Texto extraído:
Pero el interés de la cinta de Amenábar no procede tanto de la evocación, más o menos acertada, de personajes y de sucesos históricos como de su manera de situarnos ante las dramáticas limitaciones de los seres humanos. Los del 36 y los de ahora somos hombres pequeños y débiles, por muchos libros que hayamos escrito o muchos galones y medallas que adornen nuestras guerreras. Y, frente a nosotros, la realidad es tozuda y difícilmente manejable, siempre evasiva, dispuesta a escurrírsenos entre los dedos y a no mantenerse dentro de nuestros corrales. Débiles nosotros y fuerte lo que nos envuelve, damos palos de ciego a un lado y a otro y Amenábar, más que a los detalles de la erudición histórica, atiende a transmitirnos ese mensaje perdurable. La ambigüedad está en la médula del alma humana y se nutre, además, del contradictorio efecto de nuestros actos. No hay nada seguro, al menos, enteramente seguro. Y tampoco con lo que decimos o lo que hacemos queda claro, ni siquiera para nosotros mismos, ni lo que somos ni lo que pretendemos. Reflejo del mundo del que procedemos, encarnamos sus contradicciones.

(Entradas sobre coordenadas de destino)
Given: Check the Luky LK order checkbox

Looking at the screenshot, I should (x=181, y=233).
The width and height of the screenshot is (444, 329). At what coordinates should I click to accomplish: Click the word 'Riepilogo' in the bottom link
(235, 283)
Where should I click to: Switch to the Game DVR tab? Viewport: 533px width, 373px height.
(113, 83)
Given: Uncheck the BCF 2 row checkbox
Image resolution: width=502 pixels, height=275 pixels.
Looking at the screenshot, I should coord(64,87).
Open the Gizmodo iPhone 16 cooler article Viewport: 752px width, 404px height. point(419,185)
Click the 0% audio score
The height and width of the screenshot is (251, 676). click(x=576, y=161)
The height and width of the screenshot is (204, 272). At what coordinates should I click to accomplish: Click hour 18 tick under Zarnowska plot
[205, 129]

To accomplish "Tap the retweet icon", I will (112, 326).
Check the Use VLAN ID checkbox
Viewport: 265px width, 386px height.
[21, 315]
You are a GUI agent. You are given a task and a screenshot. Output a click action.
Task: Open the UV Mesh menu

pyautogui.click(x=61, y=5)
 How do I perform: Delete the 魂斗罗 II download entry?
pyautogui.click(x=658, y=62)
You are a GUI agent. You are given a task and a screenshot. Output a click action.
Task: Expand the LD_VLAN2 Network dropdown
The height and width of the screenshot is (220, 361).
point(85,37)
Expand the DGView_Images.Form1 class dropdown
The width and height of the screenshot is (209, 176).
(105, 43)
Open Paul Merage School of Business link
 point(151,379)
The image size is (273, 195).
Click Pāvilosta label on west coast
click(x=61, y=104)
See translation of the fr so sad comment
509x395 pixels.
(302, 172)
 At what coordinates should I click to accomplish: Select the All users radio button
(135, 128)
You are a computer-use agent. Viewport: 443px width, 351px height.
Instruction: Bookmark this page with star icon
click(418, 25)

Ejercicios:
1 – En el texto sobre la película de Amenábar, ¿qué está en la médula del alma humana?
2 – Prosigue el texto sobre la película de Amenábar a partir de su última oración.

Respuestas:
1 – La ambigüedad.

2 –
Y, sin embargo y por ser la verdad, no es malo reconocerlo. Incluso es bueno hacerlo patente y mostrarlo como lo hace, a mi entender, Amenábar. Tener claro que nuestro entorno es espinoso y que siempre se las arreglará para darnos un zarpazo es un antídoto para el fanatismo. La ambigüedad no se casa con las soluciones dogmáticas, ni con las recetas curalotodo, ni con la pretensión de carisma de sus dispensadores.
El Unamuno de Amenábar no es un hombre fuerte ni decidido ni enérgico. Detienen a sus amigos delante de él y él no responde como lo hubiera hecho el poderoso Aquiles. Se limita a tímidas gestiones. Quiere seguir creyendo que acertó cuando dio su apoyo a los generales rebeldes y, sin embargo, ve ahora que uno de ellos, Millán-Astray, al que se describe como un matón, se va haciendo dueño de la junta militar. Le admiran como escritor, pero lo hacen los analfabetos y quienes, como la esposa de Franco, sólo quieren atender a una parte de su obra. Y no quiere hablar en el acto del día de la raza porque se teme a sí mismo y teme llegar a donde no le interesa. ¿Condena, por todo ello, el director a su personaje? Creo que no. Al contrario, su propuesta es un homenaje al hombre real, al hombre de carne y hueso que, según la expresión acuñada por el propio Unamuno, es el único que verdaderamente interesa.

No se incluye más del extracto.